ViTPrompt: Training-Free Prompt Refinement with Visual Tokens for Open-Vocabulary Detection
Abstract
Test-Time Adaptive Object Detection (TTAOD) aims to maintain detection performance under distribution shifts without retraining. While recent vision-language models enable open-vocabulary detection, existing TTAOD methods—whether closed-set or open-vocabulary—focus exclusively on improving classification confidence and largely overlook the degradation of bounding box localization. To address this critical gap, we propose ViTPrompt (Visual Token-Prompting), a training-free framework that jointly refines both bounding boxes and class scores at test time.

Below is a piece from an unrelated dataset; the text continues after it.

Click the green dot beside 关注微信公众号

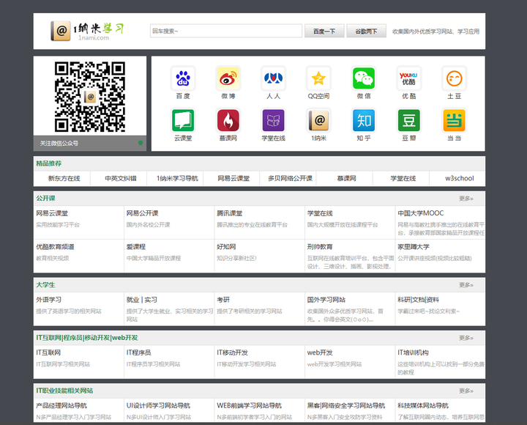[141, 143]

Our key insight is to augment the original text prompt with instance-aware visual tokens extracted from high-confidence detections in an initial forward pass; this enriched prompt is then used in a second inference stage, where the cross-modal decoder leverages the enhanced semantic context to produce more accurate box coordinates and classification logits. ViTPrompt requires no backpropagation, parameter updates, or external memory, making it highly efficient for real-time deployment. Experiments on multiple out-of-distribution benchmarks demonstrate that ViTPrompt achieves state-of-the-art performance, delivering consistent improvements in both localization accuracy and classification fidelity , and establishing itself as a holistic solution for open-vocabulary TTAOD.